Une nouvelle approche thérapeutique pourrait bientôt offrir un espoir aux patients atteints de diabète de type 2. Des chercheurs new-yorkais ont identifié une méthode pour protéger les cellules pancréatiques productrices d’insuline contre les effets délétères de la glucolipotoxicité, un facteur clé dans la progression de la maladie.
Publiés le 2 mars 2025 dans la revue Communications Nature, ces travaux ouvrent la voie à des traitements ciblant directement le dysfonctionnement des cellules bêta, et pourraient réduire le besoin d’injections d’insuline tout en améliorant le contrôle glycémique à long terme. Contrairement aux traitements actuels qui se concentrent principalement sur la gestion de la glycémie, cette stratégie vise à freiner la perte de ces cellules essentielles.
L’étude se concentre sur une protéine appelée ChREBP (protéine de liaison aux éléments de réponse aux glucides), qui joue un rôle crucial dans la régulation du métabolisme du glucose. Les chercheurs ont découvert qu’il était possible d’utiliser de petites molécules, surnommées « colles moléculaires », pour moduler l’activité de cette protéine.
Plus de 500 millions de personnes dans le monde sont touchées par le diabète, une maladie caractérisée par une hyperglycémie due à une résistance à l’insuline et/ou à une défaillance des cellules bêta. Dans le diabète de type 2, une exposition prolongée à des concentrations élevées de glucose et d’acides gras – la glucolipotoxicité – peut entraîner un dysfonctionnement et la mort de ces cellules.
Les « colles moléculaires » agissent en renforçant l’interaction entre les protéines ChREBPα et 14-3-3 au sein des cellules bêta pancréatiques. En conditions de glucolipotoxicité, ChREBPα migre vers le noyau cellulaire et stimule la production excessive de ChREBPβ, une forme de la protéine qui désactive et détruit les cellules bêta.
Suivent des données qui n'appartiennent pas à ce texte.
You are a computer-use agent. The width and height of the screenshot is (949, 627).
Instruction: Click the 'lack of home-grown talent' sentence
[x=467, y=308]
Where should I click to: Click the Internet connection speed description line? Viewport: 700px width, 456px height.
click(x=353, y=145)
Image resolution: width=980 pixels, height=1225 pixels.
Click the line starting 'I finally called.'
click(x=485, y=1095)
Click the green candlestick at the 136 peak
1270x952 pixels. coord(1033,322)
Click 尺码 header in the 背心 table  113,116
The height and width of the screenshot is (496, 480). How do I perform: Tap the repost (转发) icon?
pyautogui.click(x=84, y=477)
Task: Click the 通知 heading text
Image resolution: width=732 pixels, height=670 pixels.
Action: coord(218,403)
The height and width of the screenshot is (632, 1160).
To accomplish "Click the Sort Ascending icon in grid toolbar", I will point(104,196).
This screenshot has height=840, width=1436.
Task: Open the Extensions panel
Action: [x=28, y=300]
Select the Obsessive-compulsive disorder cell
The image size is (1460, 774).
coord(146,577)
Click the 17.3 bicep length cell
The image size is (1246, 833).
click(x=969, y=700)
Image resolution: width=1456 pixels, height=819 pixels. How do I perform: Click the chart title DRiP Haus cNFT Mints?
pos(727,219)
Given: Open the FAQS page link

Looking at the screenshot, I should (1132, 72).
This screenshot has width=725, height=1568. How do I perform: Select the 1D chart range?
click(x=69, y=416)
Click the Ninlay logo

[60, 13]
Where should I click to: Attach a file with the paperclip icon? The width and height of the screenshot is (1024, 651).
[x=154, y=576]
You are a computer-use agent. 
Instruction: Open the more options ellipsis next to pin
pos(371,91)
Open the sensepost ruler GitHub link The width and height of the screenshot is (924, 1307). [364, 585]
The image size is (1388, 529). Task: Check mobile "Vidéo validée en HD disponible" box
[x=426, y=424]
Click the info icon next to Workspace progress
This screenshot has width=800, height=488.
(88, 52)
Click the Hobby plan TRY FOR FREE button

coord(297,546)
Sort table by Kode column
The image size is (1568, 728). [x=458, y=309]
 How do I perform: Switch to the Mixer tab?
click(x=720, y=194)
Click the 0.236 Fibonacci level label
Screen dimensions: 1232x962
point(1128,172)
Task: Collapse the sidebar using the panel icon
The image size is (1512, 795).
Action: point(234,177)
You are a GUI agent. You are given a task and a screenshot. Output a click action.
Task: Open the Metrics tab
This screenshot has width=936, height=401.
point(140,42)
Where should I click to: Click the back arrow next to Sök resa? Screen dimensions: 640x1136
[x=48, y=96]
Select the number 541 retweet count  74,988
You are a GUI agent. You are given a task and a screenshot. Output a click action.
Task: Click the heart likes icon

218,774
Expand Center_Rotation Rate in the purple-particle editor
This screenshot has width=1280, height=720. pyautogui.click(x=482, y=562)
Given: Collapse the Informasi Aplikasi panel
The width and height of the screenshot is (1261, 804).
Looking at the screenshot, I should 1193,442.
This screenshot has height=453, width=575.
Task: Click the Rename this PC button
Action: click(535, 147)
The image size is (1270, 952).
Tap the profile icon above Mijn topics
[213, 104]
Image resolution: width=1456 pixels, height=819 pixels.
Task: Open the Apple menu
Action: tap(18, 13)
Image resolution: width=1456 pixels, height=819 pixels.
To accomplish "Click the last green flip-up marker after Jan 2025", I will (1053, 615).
En maintenant ChREBPα ancré dans le cytoplasme grâce à ces molécules, la production de ChREBPβ est bloquée.
Les tests in vitro, réalisés sur des cellules bêta humaines primaires, ont démontré que ces « colles moléculaires » réduisent significativement la toxicité de la glucolipotoxicité, préservant ainsi la fonction et l’identité des cellules bêta. « Il s’agit d’une avancée passionnante dans notre compréhension de la protection des cellules bêta et de la prévention de la détérioration du diabète », explique Liora S. Katz, professeur agrégé de médecine à l’École de médecine Icahn du Mont Sinaï. « Pour la première fois, nous avons montré qu’il est possible d’utiliser de petites molécules pour affiner l’activité de la protéine ChREBP d’une manière qui pourrait avoir des implications thérapeutiques majeures. »
Cette découverte est d’autant plus significative que les facteurs de transcription, comme ChREBP, étaient jusqu’à présent considérés comme des cibles inaccessibles aux médicaments. « Nos résultats suggèrent une stratégie complètement nouvelle pour préserver la fonction des cellules bêta dans le diabète », ajoute Donald K. Scott, professeur de médecine à l’École de médecine Icahn. « Cette approche pourrait compléter les traitements existants et aider à prévenir la progression de la maladie. »
Les chercheurs travaillent désormais à optimiser ces composés et à évaluer leur potentiel pour une application clinique. Des études précliniques sur des modèles animaux de diabète sont prévues afin de confirmer ces résultats prometteurs.
Cette recherche a été menée en collaboration avec des équipes de l’Université de technologie d’Eindhoven (Pays-Bas) et de l’Université de Duisburg-Essen (Allemagne). Le financement a été assuré par le NIH/NIDDK (États-Unis), l’ERC Advanced Grant PPI-Glue (Union européenne), ainsi que par des organismes de recherche néerlandais et allemands.